▶ EXERCISE DESCRIPTION
Type out the data again, word for word and in full.

▶ DATA FOR ANALYSIS
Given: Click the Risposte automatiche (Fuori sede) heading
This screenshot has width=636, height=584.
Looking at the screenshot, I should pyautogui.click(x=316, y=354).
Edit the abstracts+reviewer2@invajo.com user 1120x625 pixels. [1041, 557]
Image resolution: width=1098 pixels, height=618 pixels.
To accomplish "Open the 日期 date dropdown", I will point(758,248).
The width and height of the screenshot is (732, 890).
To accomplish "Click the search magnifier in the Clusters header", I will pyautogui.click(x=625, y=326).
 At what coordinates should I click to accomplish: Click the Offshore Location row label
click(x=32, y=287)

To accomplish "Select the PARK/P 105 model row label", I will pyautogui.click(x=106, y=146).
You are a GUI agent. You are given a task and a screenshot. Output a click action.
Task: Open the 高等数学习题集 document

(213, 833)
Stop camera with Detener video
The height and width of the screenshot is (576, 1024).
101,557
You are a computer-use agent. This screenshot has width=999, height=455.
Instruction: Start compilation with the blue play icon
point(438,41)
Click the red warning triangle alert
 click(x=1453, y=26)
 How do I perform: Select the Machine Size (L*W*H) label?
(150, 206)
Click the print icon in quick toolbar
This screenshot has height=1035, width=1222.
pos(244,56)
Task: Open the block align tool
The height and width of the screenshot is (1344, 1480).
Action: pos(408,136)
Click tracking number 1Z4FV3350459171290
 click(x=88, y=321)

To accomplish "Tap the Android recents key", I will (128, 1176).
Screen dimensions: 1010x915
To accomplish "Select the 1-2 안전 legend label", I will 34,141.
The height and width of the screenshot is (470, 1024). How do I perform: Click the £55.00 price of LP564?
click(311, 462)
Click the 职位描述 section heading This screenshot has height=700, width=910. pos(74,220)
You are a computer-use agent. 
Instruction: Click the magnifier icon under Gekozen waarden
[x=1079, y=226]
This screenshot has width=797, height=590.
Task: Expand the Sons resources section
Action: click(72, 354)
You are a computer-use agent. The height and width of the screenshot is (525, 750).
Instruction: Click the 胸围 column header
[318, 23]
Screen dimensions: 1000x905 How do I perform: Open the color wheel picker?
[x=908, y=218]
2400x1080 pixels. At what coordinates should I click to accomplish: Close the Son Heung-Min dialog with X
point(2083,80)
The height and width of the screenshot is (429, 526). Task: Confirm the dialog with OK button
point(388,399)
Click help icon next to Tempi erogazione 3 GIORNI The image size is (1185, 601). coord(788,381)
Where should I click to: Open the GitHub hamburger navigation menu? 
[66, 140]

▶ REPLY TO THE EXERCISE
Given: Click the Risposte automatiche (Fuori sede) heading
This screenshot has width=636, height=584.
Looking at the screenshot, I should pyautogui.click(x=316, y=354).
Edit the abstracts+reviewer2@invajo.com user 1120x625 pixels. [1041, 557]
Image resolution: width=1098 pixels, height=618 pixels.
To accomplish "Open the 日期 date dropdown", I will point(758,248).
The width and height of the screenshot is (732, 890).
To accomplish "Click the search magnifier in the Clusters header", I will pyautogui.click(x=625, y=326).
 At what coordinates should I click to accomplish: Click the Offshore Location row label
click(x=32, y=287)

To accomplish "Select the PARK/P 105 model row label", I will pyautogui.click(x=106, y=146).
You are a GUI agent. You are given a task and a screenshot. Output a click action.
Task: Open the 高等数学习题集 document

(213, 833)
Stop camera with Detener video
The height and width of the screenshot is (576, 1024).
101,557
You are a computer-use agent. This screenshot has width=999, height=455.
Instruction: Start compilation with the blue play icon
point(438,41)
Click the red warning triangle alert
 click(x=1453, y=26)
 How do I perform: Select the Machine Size (L*W*H) label?
(150, 206)
Click the print icon in quick toolbar
This screenshot has height=1035, width=1222.
pos(244,56)
Task: Open the block align tool
The height and width of the screenshot is (1344, 1480).
Action: pos(408,136)
Click tracking number 1Z4FV3350459171290
 click(x=88, y=321)

To accomplish "Tap the Android recents key", I will (128, 1176).
Screen dimensions: 1010x915
To accomplish "Select the 1-2 안전 legend label", I will 34,141.
The height and width of the screenshot is (470, 1024). How do I perform: Click the £55.00 price of LP564?
click(311, 462)
Click the 职位描述 section heading This screenshot has height=700, width=910. pos(74,220)
You are a computer-use agent. 
Instruction: Click the magnifier icon under Gekozen waarden
[x=1079, y=226]
This screenshot has width=797, height=590.
Task: Expand the Sons resources section
Action: click(72, 354)
You are a computer-use agent. The height and width of the screenshot is (525, 750).
Instruction: Click the 胸围 column header
[318, 23]
Screen dimensions: 1000x905 How do I perform: Open the color wheel picker?
[x=908, y=218]
2400x1080 pixels. At what coordinates should I click to accomplish: Close the Son Heung-Min dialog with X
point(2083,80)
The height and width of the screenshot is (429, 526). Task: Confirm the dialog with OK button
point(388,399)
Click help icon next to Tempi erogazione 3 GIORNI The image size is (1185, 601). coord(788,381)
Where should I click to: Open the GitHub hamburger navigation menu? 
[66, 140]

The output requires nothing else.